Osteopathie im Sport


Sport stellt besondere Anforderungen an den Körper. Wiederholte Bewegungen, hohe Belastungen, intensive Trainingsphasen und Wettkämpfe fordern das Zusammenspiel von Beweglichkeit, Kraft, Koordination und Regeneration.
Dabei kann der Körper Belastungen über lange Zeit gut ausgleichen. Veränderungen in Beweglichkeit oder Funktion werden deshalb nicht immer unmittelbar wahrgenommen.

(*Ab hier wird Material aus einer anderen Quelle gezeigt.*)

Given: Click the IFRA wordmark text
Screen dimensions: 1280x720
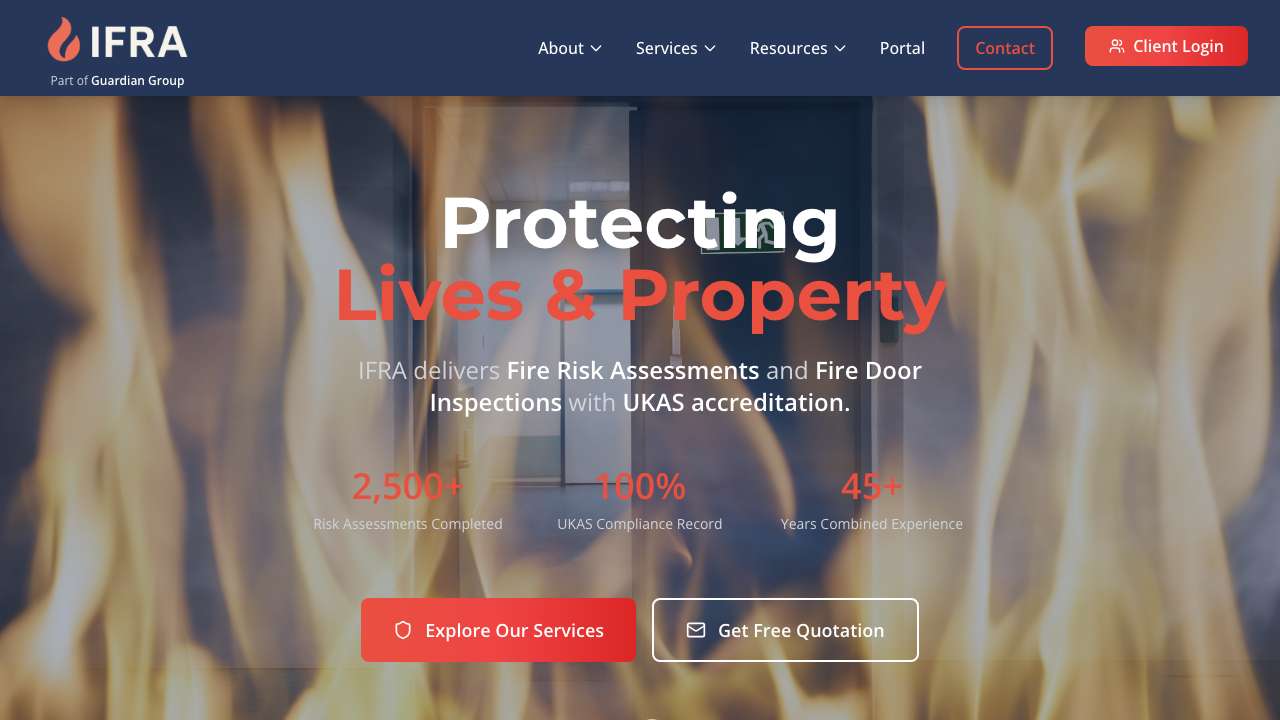Looking at the screenshot, I should pos(139,42).
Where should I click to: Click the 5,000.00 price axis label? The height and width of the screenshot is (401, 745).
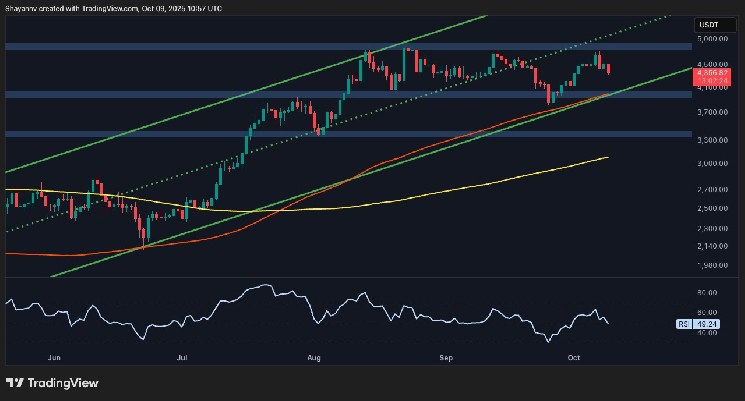point(712,39)
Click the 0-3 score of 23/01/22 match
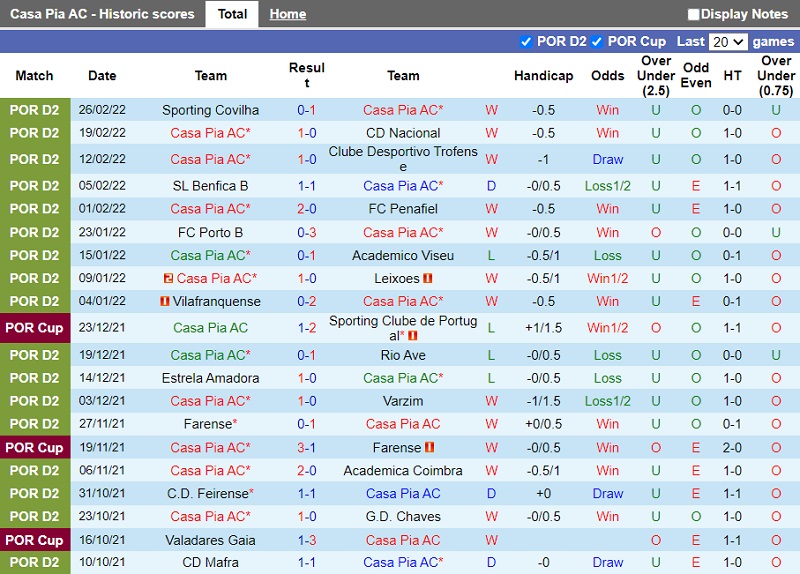This screenshot has height=574, width=800. pyautogui.click(x=307, y=232)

Beschwerden können entstehen, wenn die Anpassungsfähigkeit des Körpers an ihre Grenzen kommt oder unterschiedliche Belastungen zusammenwirken.
In der osteopathischen Untersuchung geht es darum, solche Zusammenhänge zu erkennen. Dabei betrachte ich nicht nur die Stelle, an der Beschwerden auftreten, sondern auch Bewegungsmuster, Belastungsverteilung und die funktionellen Zusammenhänge des Körpers.
Die Behandlung erfolgt mit den Händen. Beweglichkeit, Spannungen und die Funktion einzelner Strukturen werden untersucht und in ihrem Zusammenspiel betrachtet.
Dabei steht nicht allein die Behandlung einer bestehenden Beschwerde im Mittelpunkt. Ebenso wichtig ist die Frage, welchen Belastungen der Körper ausgesetzt ist, wie er darauf reagiert, welche Anforderungen im Training oder Wettkampf bestehen und wie diese gegebenenfalls angepasst werden können.
Sportosteopathie bedeutet für mich deshalb nicht, den Körper auf eine bestimmte Leistung hin zu „optimieren“. Es geht vielmehr darum, seine Anpassungsfähigkeit zu verstehen und ihn bei den Anforderungen des Sports zu unterstützen.